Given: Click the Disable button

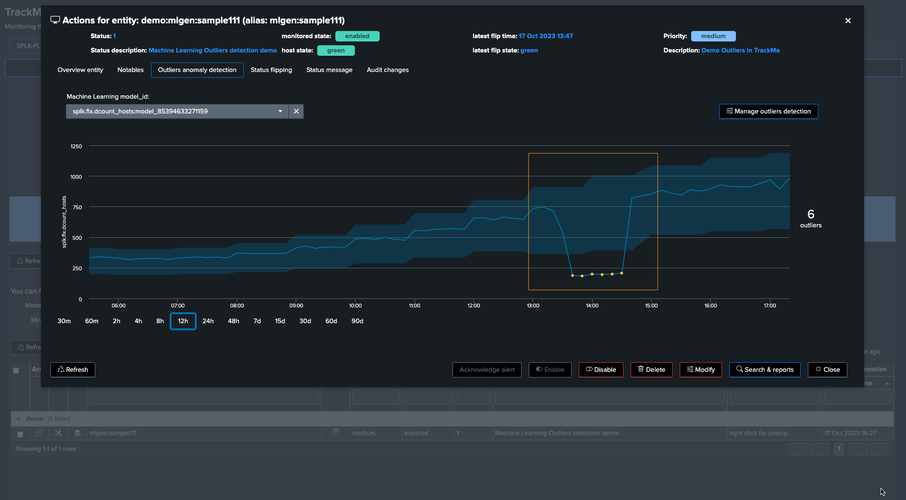Looking at the screenshot, I should (x=601, y=369).
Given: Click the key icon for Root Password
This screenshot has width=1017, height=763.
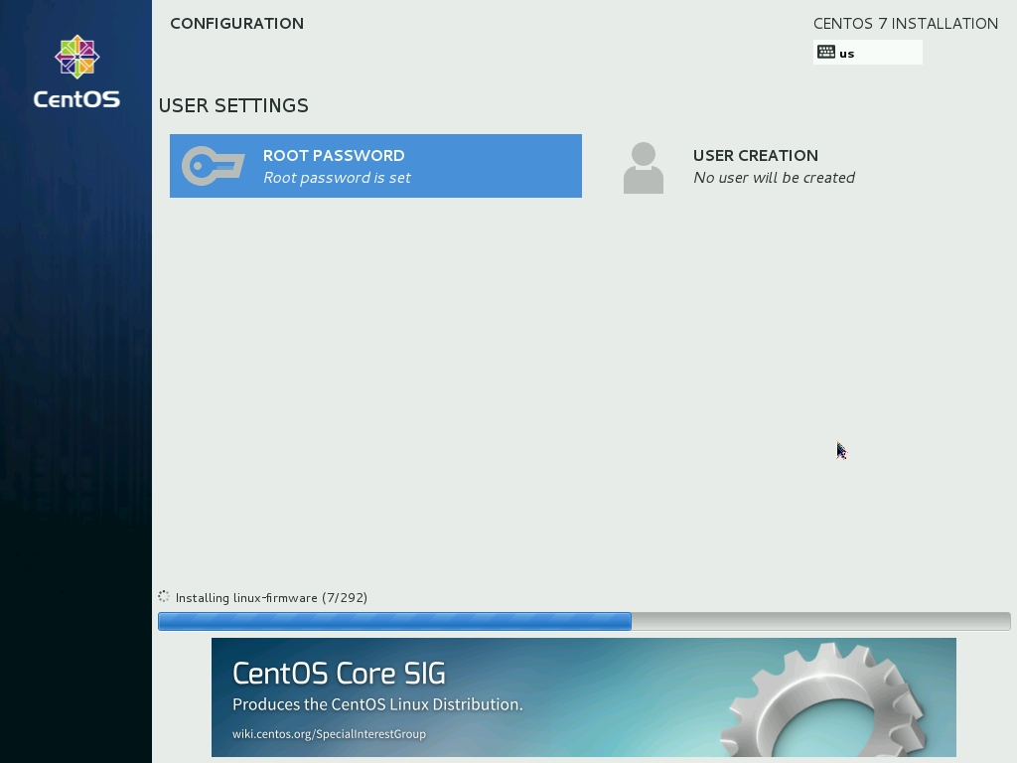Looking at the screenshot, I should pyautogui.click(x=213, y=166).
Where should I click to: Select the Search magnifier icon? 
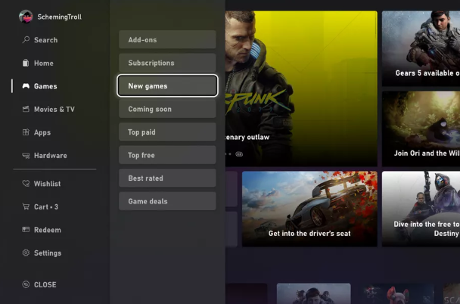(x=26, y=40)
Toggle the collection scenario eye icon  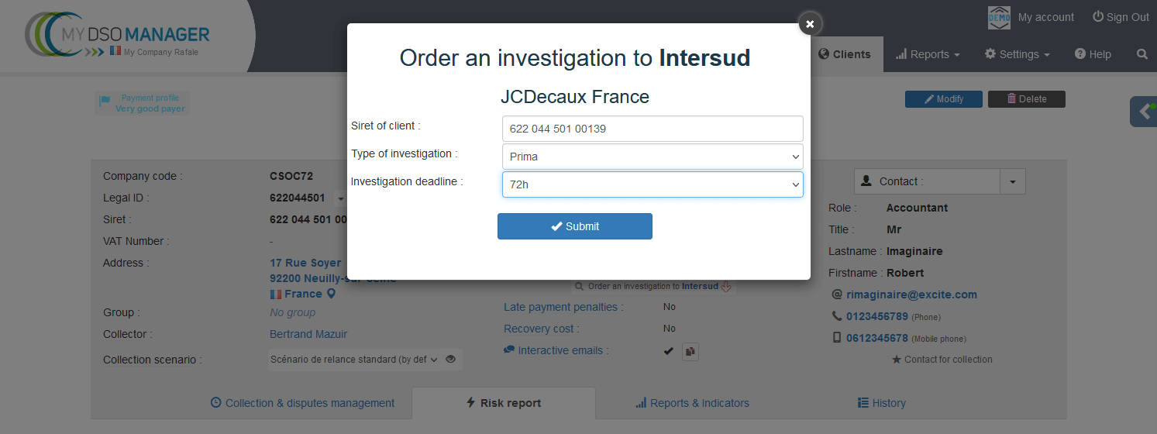coord(450,360)

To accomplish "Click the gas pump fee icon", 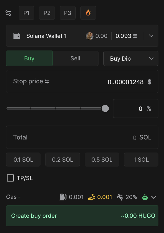I will tap(63, 197).
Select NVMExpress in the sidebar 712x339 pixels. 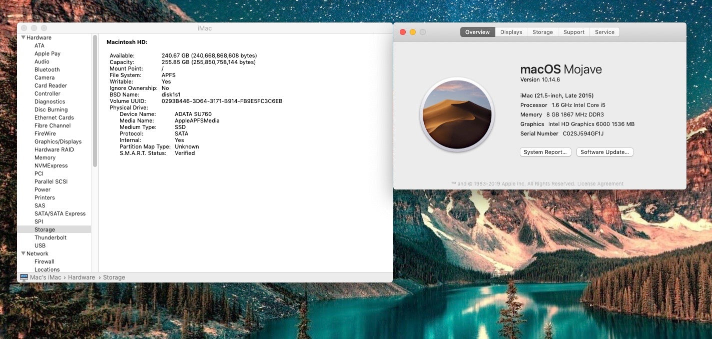click(x=51, y=166)
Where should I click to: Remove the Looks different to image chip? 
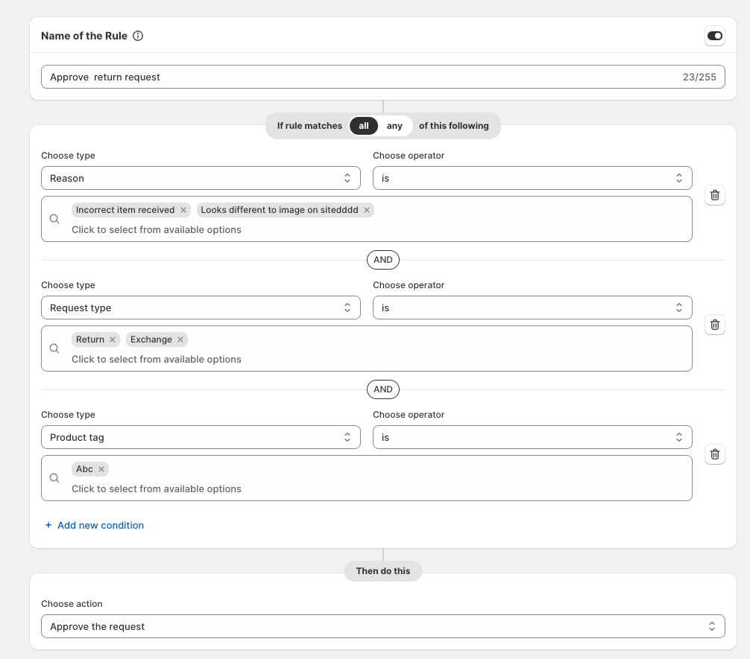click(366, 209)
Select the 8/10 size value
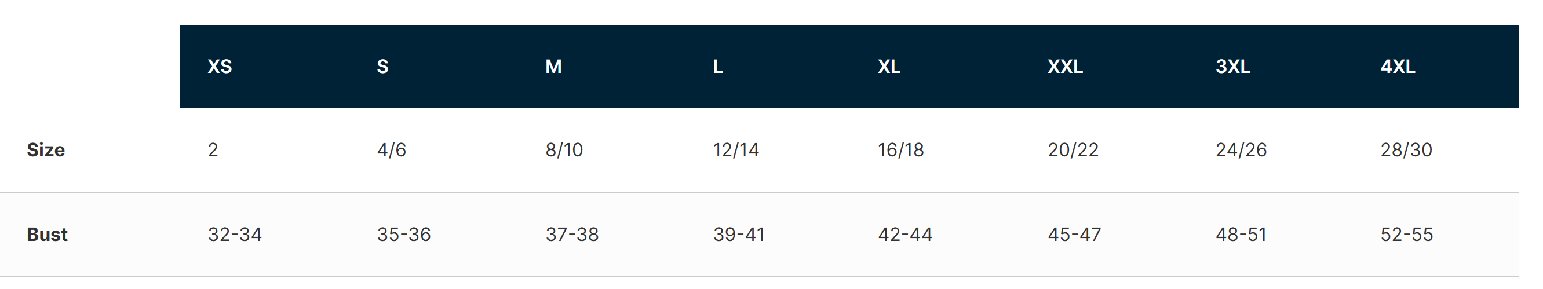Image resolution: width=1543 pixels, height=289 pixels. pos(564,150)
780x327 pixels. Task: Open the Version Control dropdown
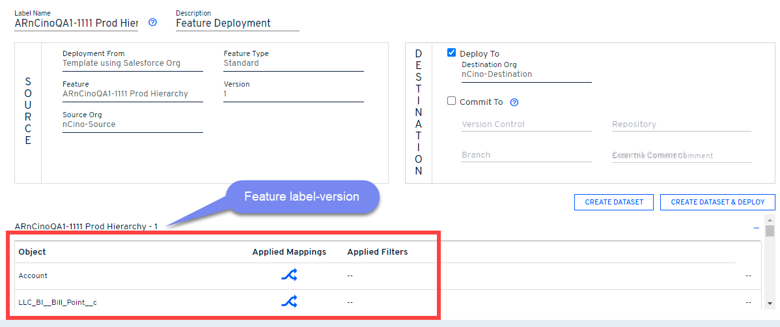click(x=526, y=124)
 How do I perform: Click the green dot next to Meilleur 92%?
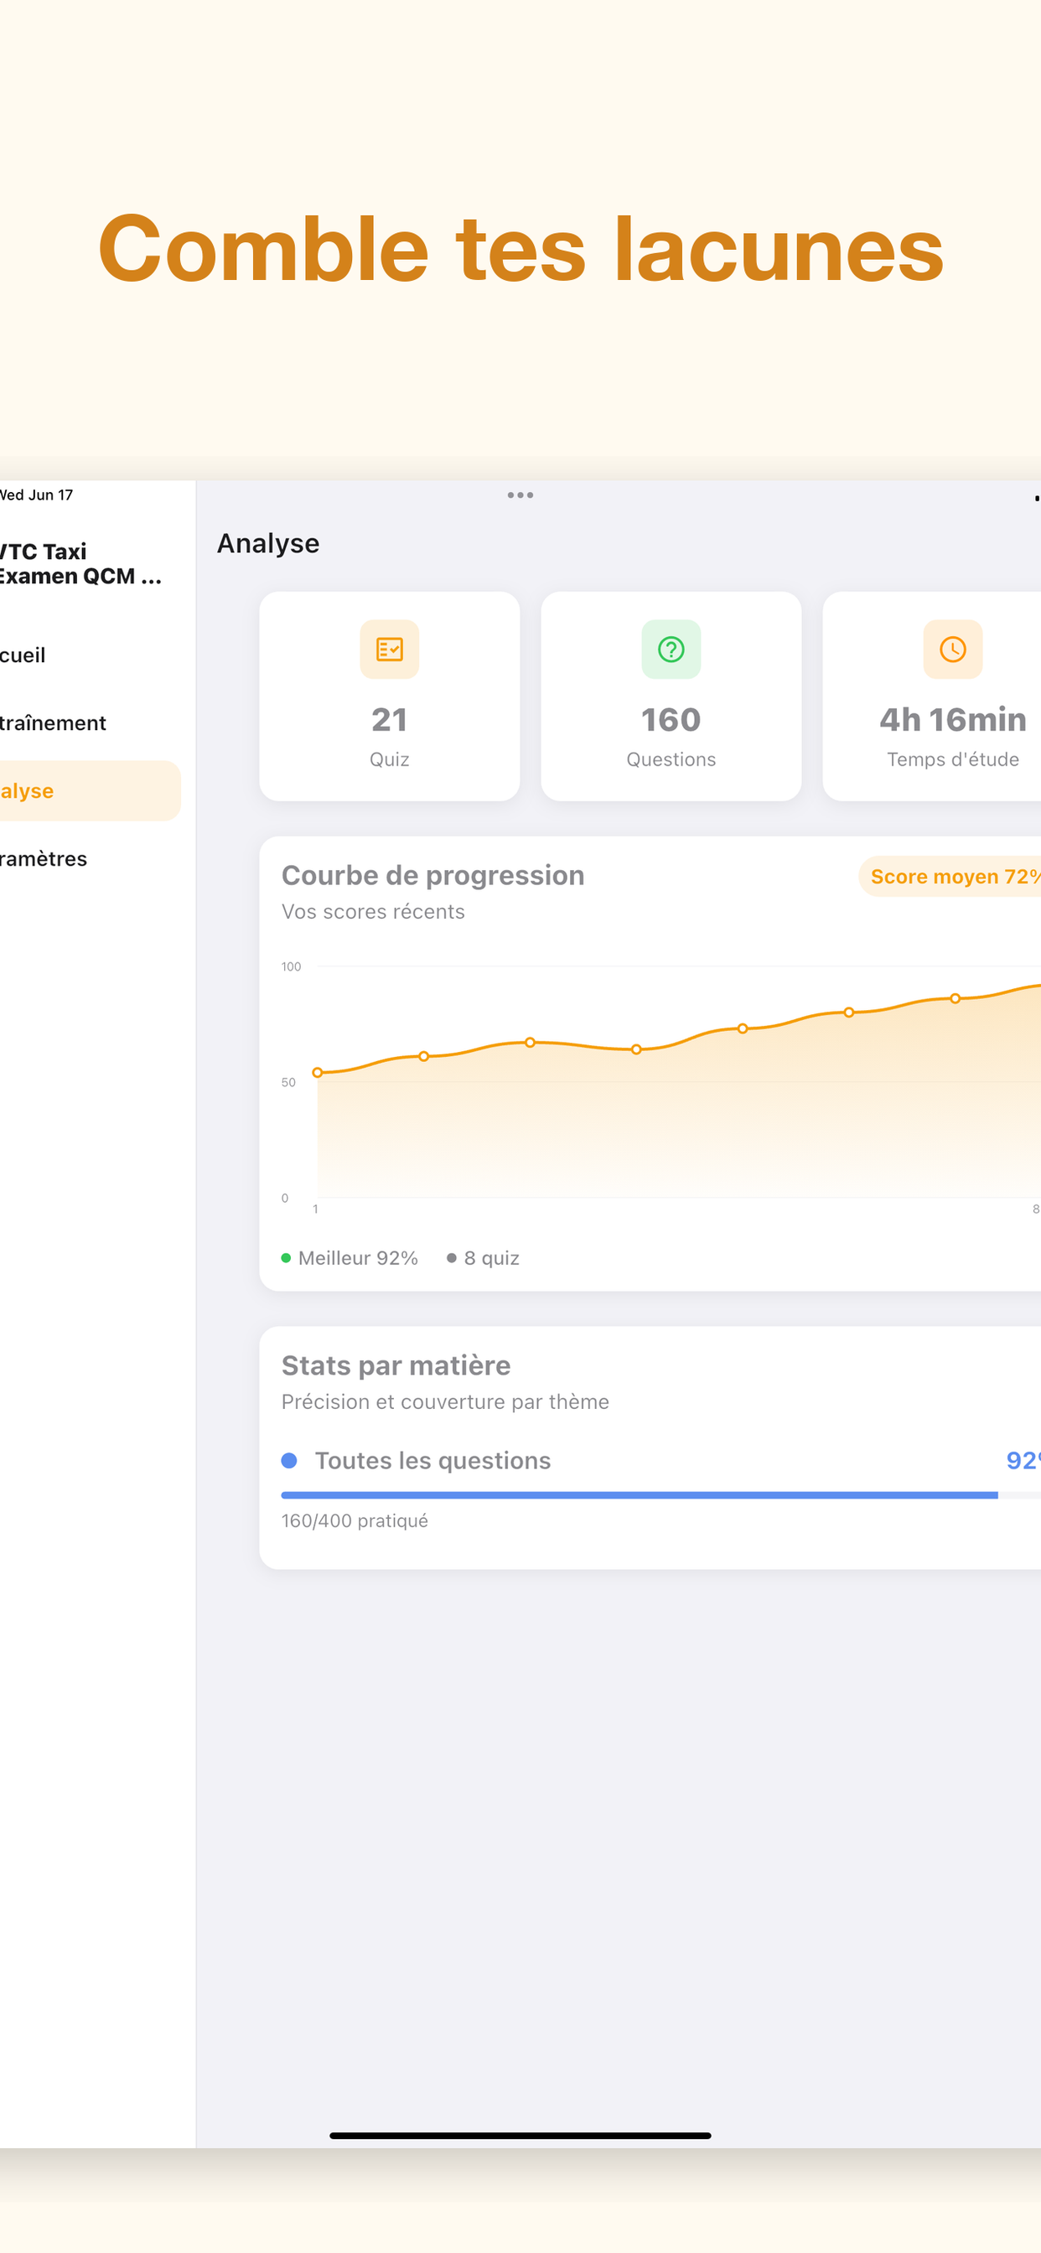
┄┄┄┄┄┄┄┄┄┄
- _Work order_
Starting with the line that holds "Select the 8/10 size value", return each line exactly through the final line of the entries above; pictures are not part of the output.

- _Task output_
Select the 8/10 size value
Image resolution: width=1543 pixels, height=289 pixels. pos(564,150)
780x327 pixels. Task: Open the Version Control dropdown
click(x=526, y=124)
 How do I perform: Click the green dot next to Meilleur 92%?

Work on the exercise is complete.